I’ve broken an arm, neck, and a leg. I’ve had gall stones (actually worse that the others). I had kidney stones and was being constantly asked my pain level and was just on my phone and calmly said ‘seven’ and they didn’t believe me, until they got the CT results of the three 7-9mm stones lodged my ureters. The nurse was confused and I had to explain to the doc on call they needed to remember that things are all relative. Once they saw my BP edging toward stroke level, they brought out the meds.
It is complicated to be honest in medicine, isn’t it.
When I was asked this in a hospital, for a brief moment I thought about answering like the xkcd. But decided it was better not to
Once a paramedic asked me to rate my pain, and I asked if I should use a linear or log scale. He said I could use whichever one I want, so now I always use a log scale
Good idea, this actually makes more sense!
There is a board game called Wavelength where you play on teams and try to get your teammates to guess where a randomly placed dial lies on a spectrum. The game is really about guessing what your teammates will think the two extremes are because everyone has different ways of thinking. For example, on a spectrum of cold to hot, you could think of it from like ice to fire or from absolute zero to the Planck temperature. It’s very interesting and I think it’s good to play because it shows that people’s perceptions differ even on pretty basic things.
Japanese radiation guy. All pain pales in comparison to his death.
well, that was something I didn’t need to research and now kinda wish I hadn’t.
Perhaps their pain is so far beyond “10” that it literally is 1,987?
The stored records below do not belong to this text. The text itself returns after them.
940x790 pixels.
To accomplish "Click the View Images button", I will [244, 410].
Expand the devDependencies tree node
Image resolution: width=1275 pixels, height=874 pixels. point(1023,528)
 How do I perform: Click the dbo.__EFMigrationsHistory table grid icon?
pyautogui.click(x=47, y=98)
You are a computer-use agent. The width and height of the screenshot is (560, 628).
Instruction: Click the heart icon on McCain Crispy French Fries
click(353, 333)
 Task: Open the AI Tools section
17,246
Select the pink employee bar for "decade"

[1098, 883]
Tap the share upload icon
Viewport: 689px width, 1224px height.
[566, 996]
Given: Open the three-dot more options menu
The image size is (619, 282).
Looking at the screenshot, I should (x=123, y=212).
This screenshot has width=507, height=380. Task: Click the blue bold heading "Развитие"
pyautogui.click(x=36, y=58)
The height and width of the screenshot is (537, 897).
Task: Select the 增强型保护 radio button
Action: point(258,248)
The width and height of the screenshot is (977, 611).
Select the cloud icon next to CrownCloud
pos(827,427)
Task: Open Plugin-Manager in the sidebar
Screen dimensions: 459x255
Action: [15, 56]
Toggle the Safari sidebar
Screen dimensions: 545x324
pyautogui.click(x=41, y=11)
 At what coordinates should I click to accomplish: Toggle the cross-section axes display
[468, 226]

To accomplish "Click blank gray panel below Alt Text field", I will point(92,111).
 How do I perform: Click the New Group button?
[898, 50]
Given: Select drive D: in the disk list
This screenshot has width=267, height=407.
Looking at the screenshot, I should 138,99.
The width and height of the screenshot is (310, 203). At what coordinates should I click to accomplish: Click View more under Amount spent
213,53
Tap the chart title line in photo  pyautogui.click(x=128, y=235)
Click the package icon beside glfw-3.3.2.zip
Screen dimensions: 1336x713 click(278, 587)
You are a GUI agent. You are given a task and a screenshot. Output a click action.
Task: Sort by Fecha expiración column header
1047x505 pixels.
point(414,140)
Yeah, and on a scale of 0-10, that integer overflows to 0.
Maybe its the number of times it overflows?
So in that case is the pain the remainder… or the divisor?
I sense an amount of recursion about to happen here… (since the latter is itself larger than 10)
Definitely a pain induced delirium. Bring on the opiates!
What is the rating scale though? Surely it’s subjective to how the pain feels to you?
I would have thought a 10 would be “Kill me, right now. I am in so much pain I would much rather be dead than spend another minute like this” and anything below that depends on where the pain is, like if it’s your arm I would consider a 9 to be “This hurts so much you can get out the hacksaw and chop off my arm because at least then the pain will be gone”.
So… Not so much “How much does it hurt?” as “How far are you willing to go to stop it hurting?”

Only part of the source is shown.